Weekly Seminar – November 16: Marina Agranov, “Disentangling Suboptimal Updating: Complexity, Structure, and Sequencing” (joint with Pellumb Reshidi, Duke University)

Date: November 16th, 2023 (12:30 pm – 1:30 pm)

Speaker: Marina Agranov

Paper Title: “Disentangling Suboptimal Updating: Complexity, Structure, and Sequencing”

Abstract: We study underlying reasons for the failure of individuals to adhere to Bayes’ rule and decompose this departure into three elements: (i) task complexity, (ii) information structure, and (iii) timing of information release. In a series of controlled experiments, we systematically alter all three elements and quantify their magnitude. We address task complexity by introducing a novel connection to nonlinear calculations required for Bayesian updating. We experimentally explore this link and find empirical support for it.

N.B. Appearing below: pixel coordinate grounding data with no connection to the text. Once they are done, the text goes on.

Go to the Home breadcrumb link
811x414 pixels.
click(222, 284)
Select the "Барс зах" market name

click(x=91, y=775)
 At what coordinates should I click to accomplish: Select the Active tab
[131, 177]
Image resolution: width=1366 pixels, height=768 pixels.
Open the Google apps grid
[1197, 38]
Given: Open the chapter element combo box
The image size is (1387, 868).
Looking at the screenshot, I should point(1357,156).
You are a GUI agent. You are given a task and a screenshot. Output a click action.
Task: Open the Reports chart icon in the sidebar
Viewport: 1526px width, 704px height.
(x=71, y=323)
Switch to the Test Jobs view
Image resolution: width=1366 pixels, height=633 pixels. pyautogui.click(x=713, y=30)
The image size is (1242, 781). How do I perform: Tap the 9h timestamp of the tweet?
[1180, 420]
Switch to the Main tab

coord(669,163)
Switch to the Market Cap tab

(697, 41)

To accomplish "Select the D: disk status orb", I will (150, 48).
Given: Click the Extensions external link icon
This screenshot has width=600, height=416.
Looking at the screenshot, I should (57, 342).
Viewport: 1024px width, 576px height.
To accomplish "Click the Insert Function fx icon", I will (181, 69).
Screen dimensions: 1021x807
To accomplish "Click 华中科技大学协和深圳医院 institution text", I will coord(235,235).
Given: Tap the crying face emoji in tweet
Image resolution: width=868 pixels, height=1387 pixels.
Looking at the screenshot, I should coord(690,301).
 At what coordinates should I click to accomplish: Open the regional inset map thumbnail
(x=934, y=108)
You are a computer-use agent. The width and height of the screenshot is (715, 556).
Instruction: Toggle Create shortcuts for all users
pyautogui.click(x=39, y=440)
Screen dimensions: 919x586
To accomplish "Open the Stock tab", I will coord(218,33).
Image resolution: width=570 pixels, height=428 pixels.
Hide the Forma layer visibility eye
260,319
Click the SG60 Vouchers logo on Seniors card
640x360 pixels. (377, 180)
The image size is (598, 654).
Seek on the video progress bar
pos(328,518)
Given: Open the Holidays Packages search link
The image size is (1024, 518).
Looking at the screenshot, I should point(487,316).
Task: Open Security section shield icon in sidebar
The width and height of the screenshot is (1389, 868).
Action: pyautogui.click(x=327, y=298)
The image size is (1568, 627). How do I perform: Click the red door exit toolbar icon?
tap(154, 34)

Bio: Marina Agranov is an experimental economist specializing in theory-based experiments. Marina’s recent work includes bargaining games, social learning environments, games on networks, agency problems, auctions, and individual decision-making under risk. Marina is a Full Professor of Economics at Caltech, the Research Associate at the National Bureau of Economic Research (NBER), and the Director of the Center for Theoretical and Experimental Social Sciences at Caltech (CTESS).